Our sins are washed white as snow and we are welcome into His presence anytime day or night and God did all of this because He loves us and wants a restored, loving ever deepening relationship with Him. And most importantly He has been, is now and always be WITH me throughout the entire process, and forevermore.

Here With Me

I feel like there should be more ways to convey that word in English, a better way to convey the depth. Like when word suffixes in other languages totally change the meaning and how they relate to the entire rest of every word in the sentence. Or how in the Bible if LORD is written in all capitol letters it is God Himself- everything He is say versus with just the L in Lord being capitalized it’s His title; but He’s still showing up in both situations.

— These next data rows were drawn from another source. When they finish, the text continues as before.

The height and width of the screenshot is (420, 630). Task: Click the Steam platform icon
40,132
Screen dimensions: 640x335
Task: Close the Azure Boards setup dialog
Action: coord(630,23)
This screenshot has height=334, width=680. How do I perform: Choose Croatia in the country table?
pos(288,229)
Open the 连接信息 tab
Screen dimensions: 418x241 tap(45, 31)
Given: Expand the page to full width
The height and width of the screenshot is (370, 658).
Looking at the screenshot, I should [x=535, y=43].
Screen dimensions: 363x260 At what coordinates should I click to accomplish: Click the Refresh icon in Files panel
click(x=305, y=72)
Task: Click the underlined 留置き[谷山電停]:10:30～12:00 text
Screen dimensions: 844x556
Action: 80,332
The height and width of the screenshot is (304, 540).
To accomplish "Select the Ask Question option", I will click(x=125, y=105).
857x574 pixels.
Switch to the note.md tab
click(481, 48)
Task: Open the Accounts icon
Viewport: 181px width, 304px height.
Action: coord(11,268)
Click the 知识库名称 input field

Suffice it to say I stake my life on the fact that I have only gotten through because of His strength, His providence and the fact that He is WITH me in every way shape and form. At 3 am, when I’m too busy to think and He’s keeping me level, when there’s nothing else, no logical explanation for how I made it through the last hour (or less somedays).

Knowing He is WITH me through the pain, the tears, the struggles but also all the joys as well. Knowing He’s with me in those moments I’m either too numb or exhausted to even think more than His name, or more recently when I can’t turn my brain off and things are going 1,000 miles a minute in 20 different directions.

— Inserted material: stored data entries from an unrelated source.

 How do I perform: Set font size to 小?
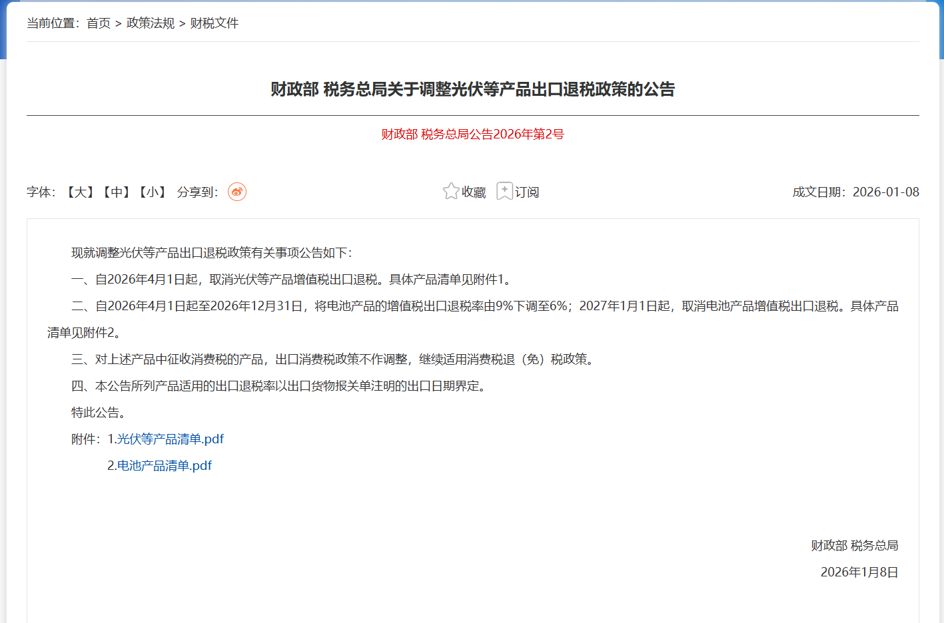tap(151, 192)
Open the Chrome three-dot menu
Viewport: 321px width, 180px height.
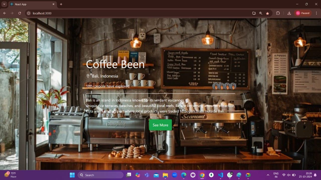point(316,13)
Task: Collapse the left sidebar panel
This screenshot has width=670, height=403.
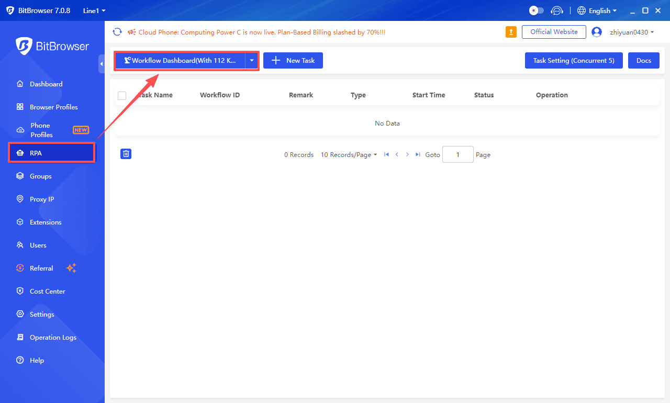Action: (x=101, y=63)
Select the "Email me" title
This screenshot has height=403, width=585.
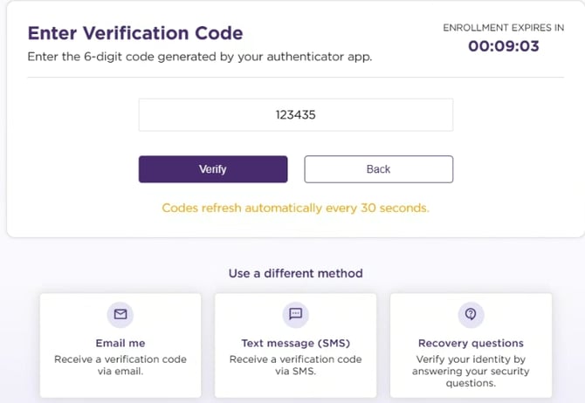pyautogui.click(x=120, y=343)
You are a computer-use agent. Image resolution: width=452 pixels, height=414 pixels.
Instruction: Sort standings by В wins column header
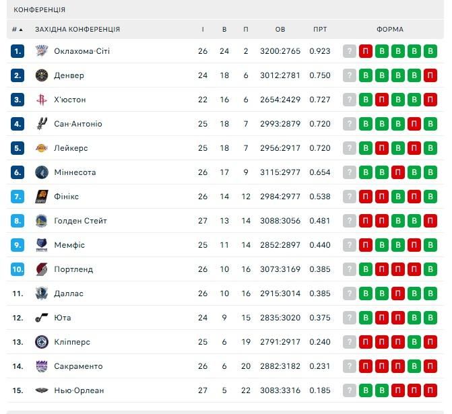click(x=224, y=30)
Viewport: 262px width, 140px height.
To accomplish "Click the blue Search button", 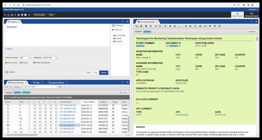I will tap(104, 73).
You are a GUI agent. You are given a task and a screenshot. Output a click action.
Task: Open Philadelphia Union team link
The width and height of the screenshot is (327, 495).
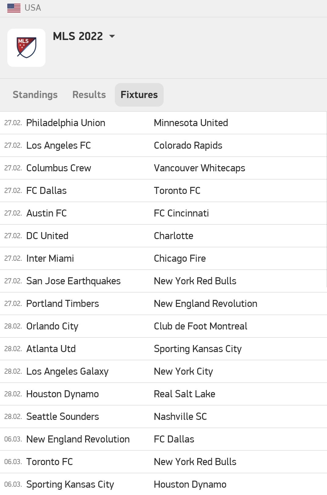(66, 123)
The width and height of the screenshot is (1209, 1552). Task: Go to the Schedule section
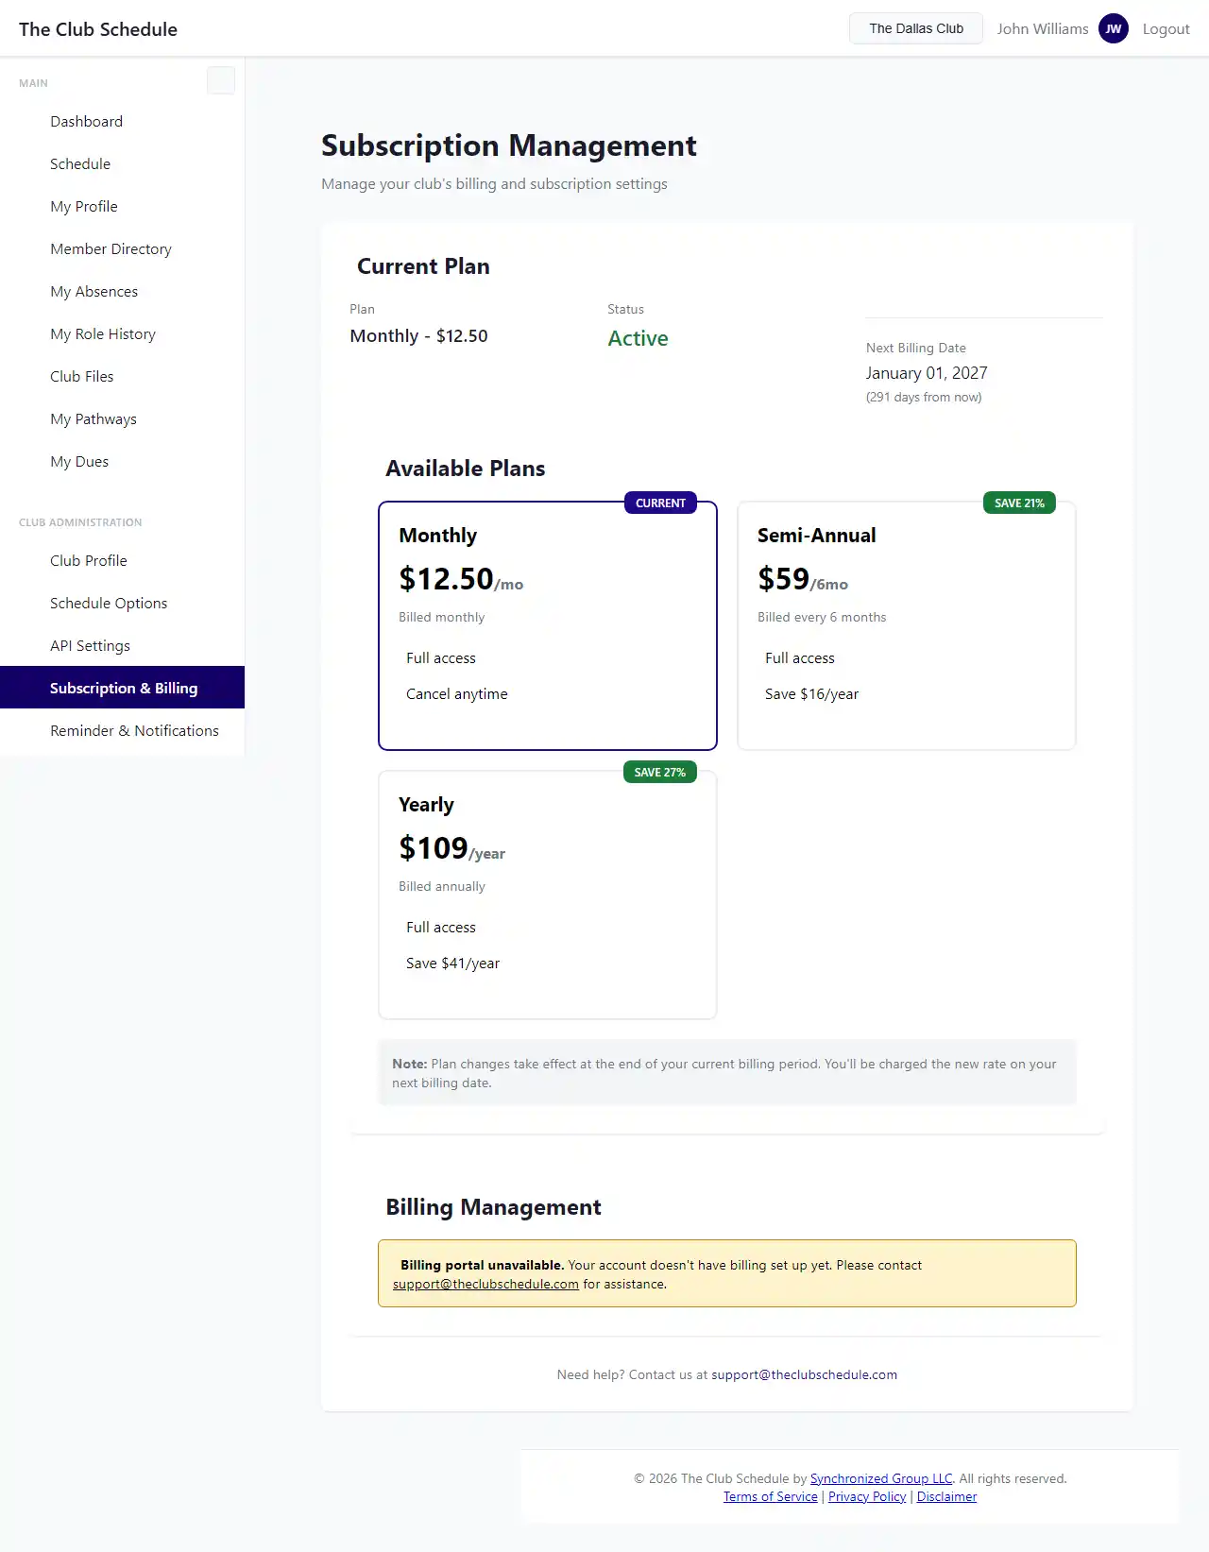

He’s with me in the silence and the chaos .

He watches the sunrises with me.
He helps me through the countless kindnesses of others and watches with me how their actions affect my life for the better, help my own faith grow or even stabilize.

He is WITH me as I’m too tired to go on and says, “Heather, stop trying to push through and keep doing it on your own or how someone else laid it out. I know every single thing about you, I love you, I’m listening, I am HERE. Put it all down and let Me take over. Trust Me, I will never leave you or forsake you, I will guide you with my eyes upon you, I know your needs even before you do and am already working on them, I know your heartache and am close to the broken hearted, I will be WITH you in your coming and going. I will supply all your needs, I am WITH YOU as you walk through yet another shadow of the valley of death, but we’re walking through it because there is something better on the other side – but we needed to go this way for a reason because the next mountain top I’m leading you can only be found this way. I am the Good Shepard who will protect you. I am closer than the breath in your lungs and spirit and soul. I am WITH you and watch over you as you sleep and when you are awake.

Let me carry that. I’m here WITH you, waiting to fulfill my promise that my yoke is easy and my burden light. Let me pull the weight you were never meant to try and pull yourself but society and people and experiences have told you otherwise. Let Me handle this; I’m here WITH you, lovingly waiting to take it because I care too much about you to force you to do it. That’s why there’s free will- I love you too much to take anything from you without your consent.

I’m here. I’m with you. Let me take that so you can rest.

Once you do, and as you rest and be still You will actively know that I AM God because of what I will do and show you and work all things out for your good”.

He’s with me when there’s only so much compartmentalization I  can do until my brain becomes The Cask of Amontillado by Edgar Allan Poe. But at least there are underground, aqueducts, and wells of Living Water that can get both me and you through.